Aligning these investments with Nationally Determined Contribution plans expressed by BRI countries provides a massive opportunity for financing low-carbon development. We provide guidance on how this might be done, as well as suggestions for countries that could make it easier to facilitate low-carbon investments in their economies.
The analysis found a clear trend of increasing Chinese investments in BRI countries over time. From 2015 to 2017, the volume of energy and transportation syndicated loans in which major Chinese banks participated was three times as large as in the period from 2012 to 2014. Although Chinese global OFDI dropped by nearly 20 percent in 2017, the OFDI to BRI countries continued growing by 31.5 percent (MOFCOM 2018).
According to the data reviewed, most Chinese deals in energy and transportation are still tied to traditional sectors and do not show a strong alignment with the low-carbon priorities included in BRI governments’ NDCs. From 2014 to 2017, 91 percent of the energy-sector syndicated loans in which the six major Chinese banks included in this study participated, and 61 percent of the energy-sector loans financed entirely by China Development Bank and/or China Eximbank were in fossil fuels (see Figure ES-1). Over the same period, 93 percent of energy-sector investments by the SRF were also in fossil fuels, and 95 percent of cross-border energy investments by Chinese state-owned enterprises (SOEs) were in fossil fuels as well. In contrast, nearly two-thirds (64 percent) of cross-border energy-sector investment by Chinese privately owned enterprises (POEs) were in renewable energy. In the transportation sector, a majority of Chinese deals were in traditional transportation, such as aircraft financing, airports, road construction, and automotive manufacturing, rather than sectors more frequently promoted as lower-carbon options, such as urban public transit and railways.
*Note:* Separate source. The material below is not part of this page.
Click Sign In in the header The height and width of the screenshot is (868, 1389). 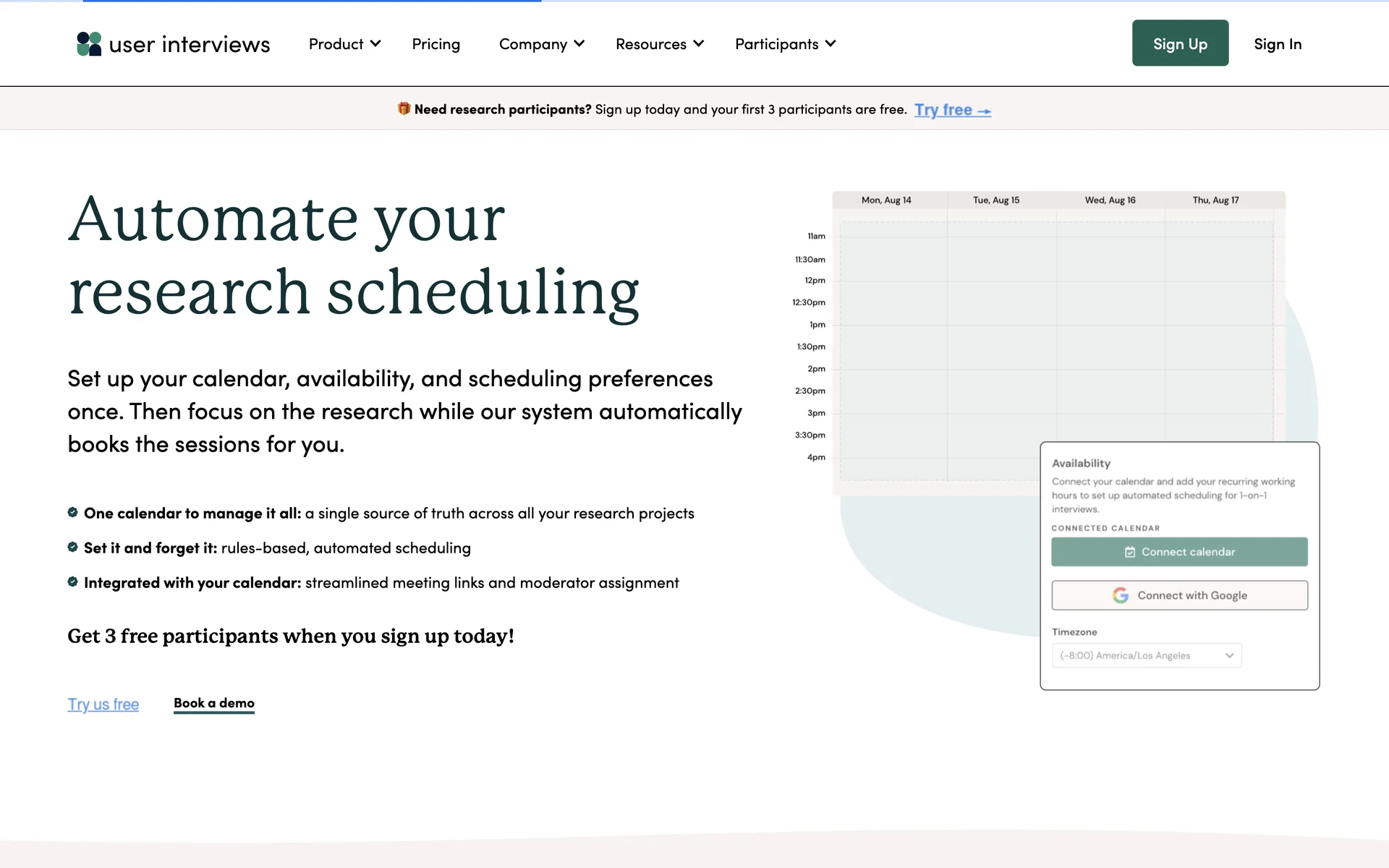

If Chinese government special funds are deployed to give greater priority to green opportunities, especially in the near term, these funds could have an outsized positive impact on green growth in the BRI countries. By targeting green objectives in the coming years, China could use BRI special funds to quickly become a major catalyst for lowcarbon development in the region. A substantial flow of pre-2020 green or climate-friendly investments would build a solid foundation for climate ambition as countries prepare to submit revised NDCs and implement them after 2020. Multilateral Development Banks (MDBs) have adopted targets for climate finance as a percentage of their overall portfolio; the targets exceed 25 percent (AfDB et al. 2015). If the special funds allocated for BRI were similarly deployed against a target of just 25 percent, this would channel more than $28 billion additional dollars in support of climate finance and NDC priorities at a critical time for BRI countries. To put this figure in perspective, the $28 billion compares favorably to the $35 billion in climate finance that the MDBs lent out globally in 2017 (AfDB et al. 2018).
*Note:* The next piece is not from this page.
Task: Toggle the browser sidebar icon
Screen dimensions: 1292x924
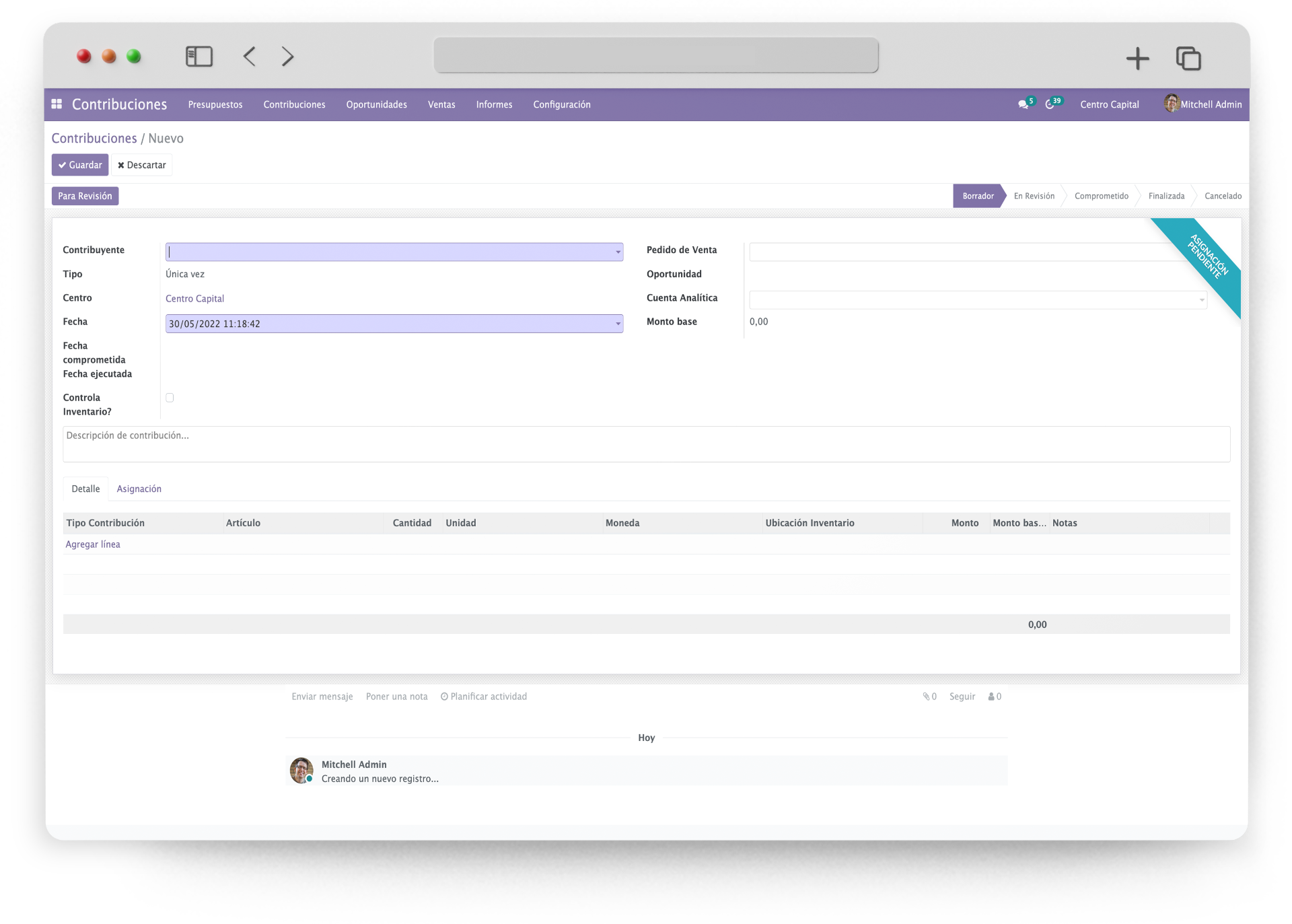Action: (199, 57)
NDCs demonstrate clear needs and are a natural reference point for a green BRI, but currently they are not specific enough to send sufficiently clear signals to market actors. To identify trends and investment opportunities, investors need a minimum of quantitative information about the technology and other pathways that a government envisions for achieving NDC goals. However, even for the energy sector, only a little more than half (55 percent) of the BRI countries provide quantifiable contributions in their NDCs, and even this information is not fully consistent in detail or structure. While the authors did not interview Chinese institutions to assess their level of internal understanding of NDCs, our research demonstrated the difficulties involved in estimating investments based on the NDCs alone.
Since the Chinese government proposed the Belt and Road Initiative (BRI) in 2013, Chinese investments have been increasing rapidly in the BRI countries. The trend will likely continue, supported by the Chinese government’s 2017 pledge of US$113 billion in special funds for investments in BRI.
The Chinese government has taken initial steps to incorporate environmentally sustainable, or green, strategies and objectives into BRI, but in very highlevel and conceptual terms.
This report provides an initial overview of the degree to which Chinese energy and transportation investments in the BRI countries from 2014 to 2017 align with the green priorities communicated in BRI countries’ Nationally Determined Contributions (NDCs). Our analysis is based on a comprehensive review of data on bank loans and cross-border investments by the Silk Road Fund and Chinese enterprises.
The data show that most Chinese deals in energy and transportation over the period reviewed were tied to carbon-intensive sectors and did not show a strong alignment with the low-carbon priorities included in the BRI countries’ NDCs.
Under the Paris Agreement, countries will be submitting revised NDCs in 2020, with a view to introducing greater ambition. BRI countries would benefit from updating their NDCs with sufficient granularity to provide clear signals to investors to enable a comprehensive assessment of investment needs.